*** Opening The data ***

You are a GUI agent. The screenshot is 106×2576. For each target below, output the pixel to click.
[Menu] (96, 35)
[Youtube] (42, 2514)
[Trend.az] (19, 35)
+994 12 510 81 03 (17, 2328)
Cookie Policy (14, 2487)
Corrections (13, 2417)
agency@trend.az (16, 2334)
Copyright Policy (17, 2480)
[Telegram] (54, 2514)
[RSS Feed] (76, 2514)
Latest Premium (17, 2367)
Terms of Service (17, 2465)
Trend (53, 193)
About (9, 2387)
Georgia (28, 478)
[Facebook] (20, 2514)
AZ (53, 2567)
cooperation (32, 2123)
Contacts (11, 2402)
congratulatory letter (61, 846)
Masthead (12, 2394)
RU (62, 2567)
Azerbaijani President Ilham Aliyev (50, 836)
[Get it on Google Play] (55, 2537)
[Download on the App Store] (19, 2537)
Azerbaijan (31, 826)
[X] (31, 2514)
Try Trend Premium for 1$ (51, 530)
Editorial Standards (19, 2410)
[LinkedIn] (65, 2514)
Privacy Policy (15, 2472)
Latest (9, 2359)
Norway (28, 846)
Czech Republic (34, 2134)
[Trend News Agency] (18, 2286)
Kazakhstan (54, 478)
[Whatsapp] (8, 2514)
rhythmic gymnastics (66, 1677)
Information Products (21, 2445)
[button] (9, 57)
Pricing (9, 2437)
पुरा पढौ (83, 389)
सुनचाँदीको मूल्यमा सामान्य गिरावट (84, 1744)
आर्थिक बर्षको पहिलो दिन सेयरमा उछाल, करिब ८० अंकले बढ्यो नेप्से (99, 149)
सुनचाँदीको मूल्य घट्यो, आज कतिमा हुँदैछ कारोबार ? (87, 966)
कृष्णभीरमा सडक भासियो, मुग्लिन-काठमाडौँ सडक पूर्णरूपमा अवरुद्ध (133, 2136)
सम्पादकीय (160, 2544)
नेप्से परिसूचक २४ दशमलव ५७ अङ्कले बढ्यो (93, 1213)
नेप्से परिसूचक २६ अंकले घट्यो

*** Closing The data ***

--- What to do ---
Each line above is to be restated exactly as it stands.

--- Response to the task ---
You are a GUI agent. The screenshot is 106×2576. For each target below, output the pixel to click.
[Menu] (96, 35)
[Youtube] (42, 2514)
[Trend.az] (19, 35)
+994 12 510 81 03 (17, 2328)
Cookie Policy (14, 2487)
Corrections (13, 2417)
agency@trend.az (16, 2334)
Copyright Policy (17, 2480)
[Telegram] (54, 2514)
[RSS Feed] (76, 2514)
Latest Premium (17, 2367)
Terms of Service (17, 2465)
Trend (53, 193)
About (9, 2387)
Georgia (28, 478)
[Facebook] (20, 2514)
AZ (53, 2567)
cooperation (32, 2123)
Contacts (11, 2402)
congratulatory letter (61, 846)
Masthead (12, 2394)
RU (62, 2567)
Azerbaijani President Ilham Aliyev (50, 836)
[Get it on Google Play] (55, 2537)
[Download on the App Store] (19, 2537)
Azerbaijan (31, 826)
[X] (31, 2514)
Try Trend Premium for 1$ (51, 530)
Editorial Standards (19, 2410)
[LinkedIn] (65, 2514)
Privacy Policy (15, 2472)
Latest (9, 2359)
Norway (28, 846)
Czech Republic (34, 2134)
[Trend News Agency] (18, 2286)
Kazakhstan (54, 478)
[Whatsapp] (8, 2514)
rhythmic gymnastics (66, 1677)
Information Products (21, 2445)
[button] (9, 57)
Pricing (9, 2437)
पुरा पढौ (83, 389)
सुनचाँदीको मूल्यमा सामान्य गिरावट (84, 1744)
आर्थिक बर्षको पहिलो दिन सेयरमा उछाल, करिब ८० अंकले बढ्यो नेप्से (99, 149)
सुनचाँदीको मूल्य घट्यो, आज कतिमा हुँदैछ कारोबार ? (87, 966)
कृष्णभीरमा सडक भासियो, मुग्लिन-काठमाडौँ सडक पूर्णरूपमा अवरुद्ध (133, 2136)
सम्पादकीय (160, 2544)
नेप्से परिसूचक २४ दशमलव ५७ अङ्कले बढ्यो (93, 1213)
नेप्से परिसूचक २६ अंकले घट्यो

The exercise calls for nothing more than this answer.